I lay there on my bed and stared at the ceiling, and tried not to let the weight of what had crossed my mind weigh on me too much. There were a lot of men out there. A lot of men who might be more open to a different kind of lifestyle, a different kind of family. Now, I just had to focus my attention and energy on finding one who could handle everything that was going to come with dating me.

No matter how difficult it might have gotten.

Chapter four

Fingers up your skirt

"I’msurprisedInevercame across you before," Announced Martin, the man sitting opposite me at this cramped table in this restaurant that looked as though it had recently been converted from a bomb shelter. I looked down at the glass of wine I had been sipping on, and sighed. I felt like I’d had this conversation a million times over already, and frankly, I was starting to get pretty sick of it.

Martin was the fifth man I had been on a date with this month, and I was starting to learn their scripts by heart. He was about my age, like the rest of them, and seemed to enjoy thinking of himself as the eternal bachelor type – or at least, he would have, if he could actually find women who were willing to date him.

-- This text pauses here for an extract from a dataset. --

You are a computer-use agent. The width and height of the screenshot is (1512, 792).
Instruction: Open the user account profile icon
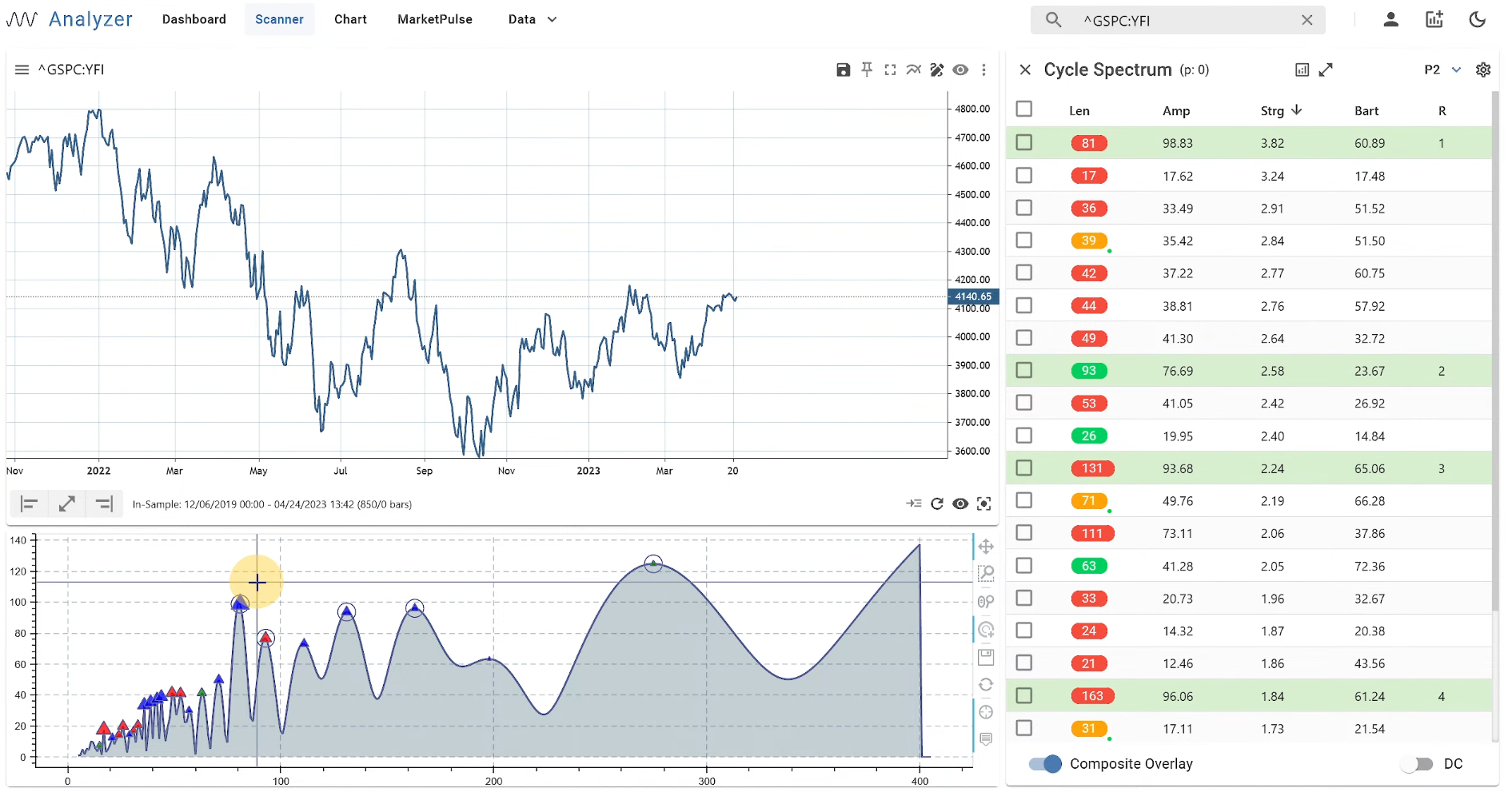pos(1391,19)
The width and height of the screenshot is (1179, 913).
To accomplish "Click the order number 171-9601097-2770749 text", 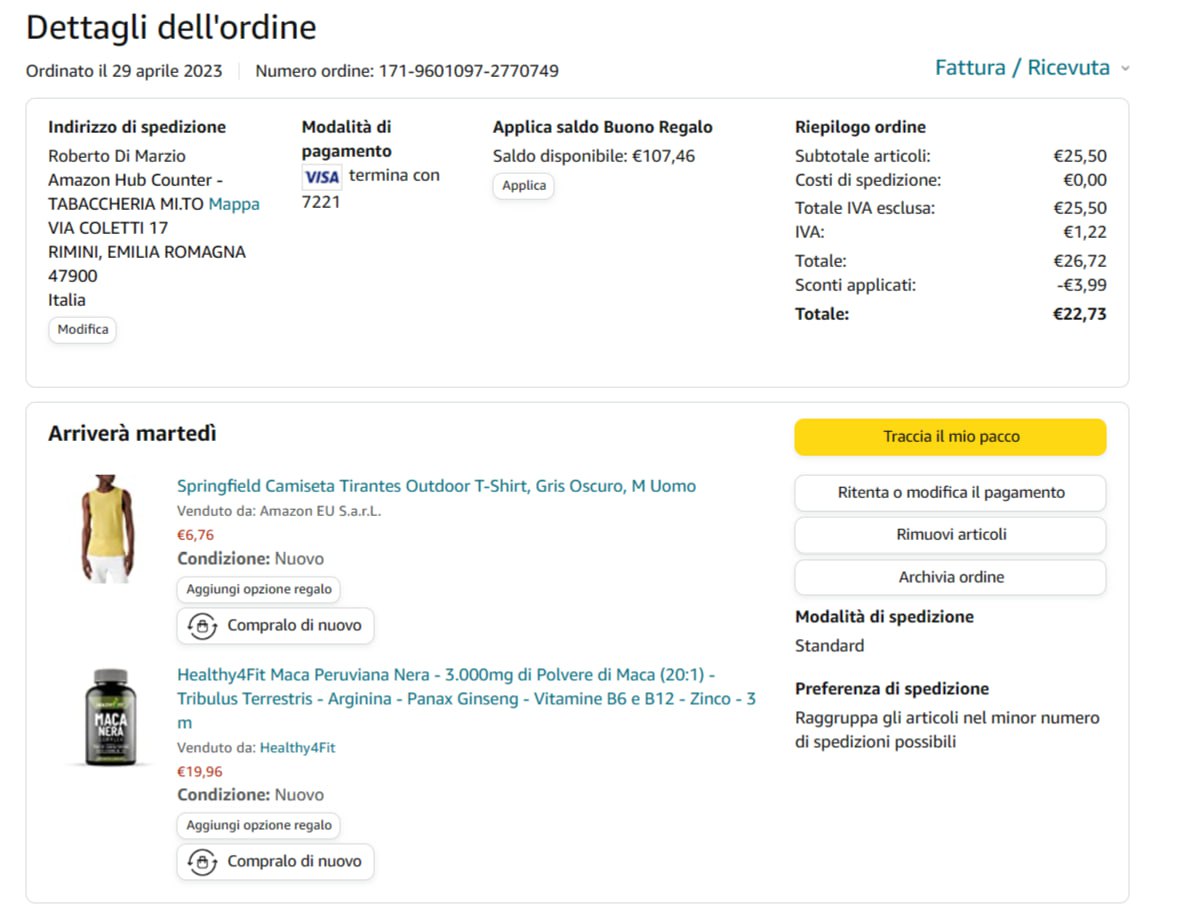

And yet, here I was, sitting opposite him and listening to him talk and wondering how I had ended up on the same fucking date for what felt like the millionth time already. How could I be already getting tired of this? I was meant to be new to this scene, and yet it was starting to feel like I had been doing this for years.

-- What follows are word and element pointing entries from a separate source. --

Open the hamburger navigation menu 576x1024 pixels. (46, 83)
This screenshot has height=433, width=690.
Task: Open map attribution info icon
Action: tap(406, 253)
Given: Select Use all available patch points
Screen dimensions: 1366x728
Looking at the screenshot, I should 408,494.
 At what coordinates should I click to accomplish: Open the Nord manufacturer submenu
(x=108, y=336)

On paper, Martin had looked pretty nice – handsome enough, bald and with a large beard, and he came from a rich family and seemed keen for me to know it. He had a good job – worked for the council – and he was smart enough to think that he could get away with being condescending to me. I should have taken that as the first warning sign that there was something off with him, but I had breezed forward anyway, convincing myself that I was just overthinking things and that I would have been better off just going along with it and not causing too much of a fuss. I had to meet people, didn’t I, if I was going to date again, even if it meant people I wasn’t totally certain about.

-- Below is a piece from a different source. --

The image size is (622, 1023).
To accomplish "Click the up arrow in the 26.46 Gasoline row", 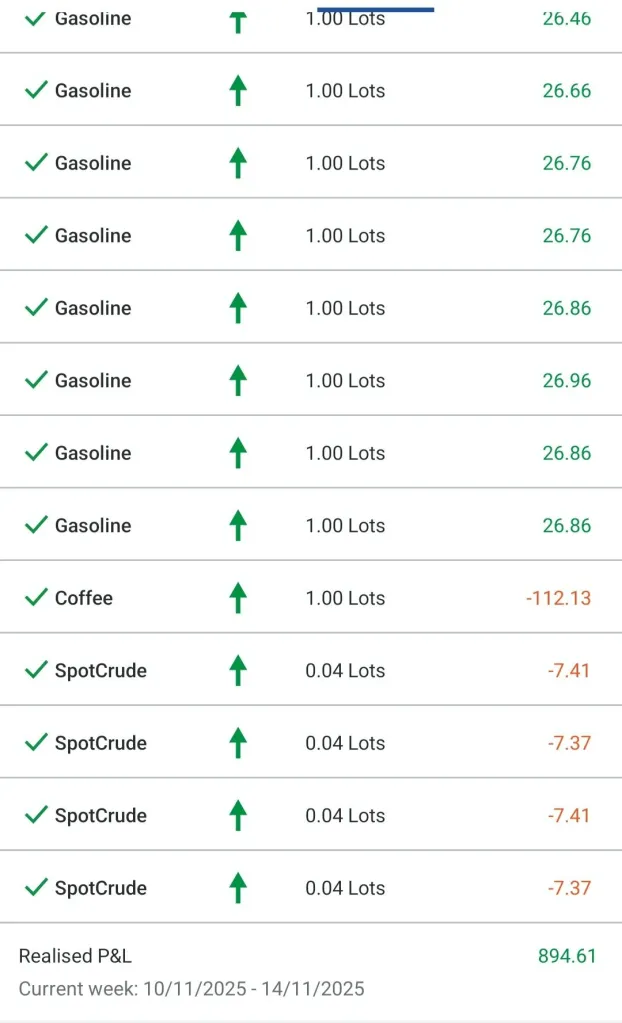I will click(x=237, y=20).
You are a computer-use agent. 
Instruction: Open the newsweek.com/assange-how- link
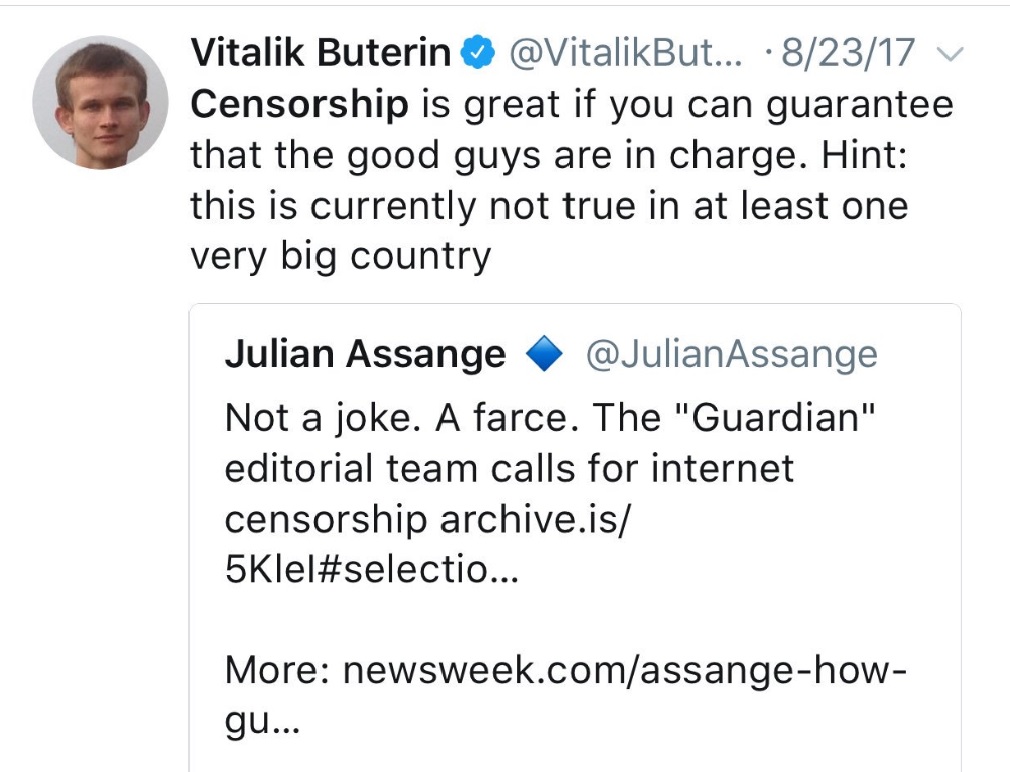625,669
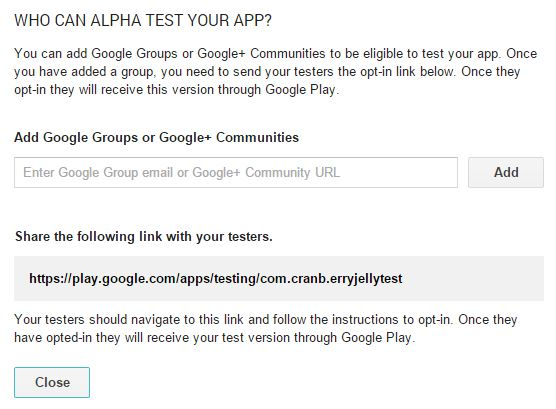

He had suggested a new Indian place for dinner, and I tried not to think about kissing someone with curry breath at the end of the night and got myself all dolled up and headed out to meet him. He looked a good ten years older than he had in the pictures on his profile, and he was even more condescending in person – he explained to me the meaning of the translations behind some of the dishes, and I just sat there and smiled along, knowing that rolling my eyes at him was just going to cause a bigger argument.

"Well, I only just started dating again," I offered him, hoping that everything I had seen of him so far was just bluster and that he actually had a good heart under all of that. It was something that came from years of teaching teenagers. A lot of them put on these big fronts only to cover up something deep and lonely underneath it all. But maybe I was being a little too kind, since this guy was hardly a teenager and he hardly had any excuse for the nonsense that he seemed insistent on pulling out here.

"I’m glad I found you so soon," he murmured, his voice dropping to what I supposed he believed was a sexy, sensual whisper. I had to press my lips together to keep from laughing out loud.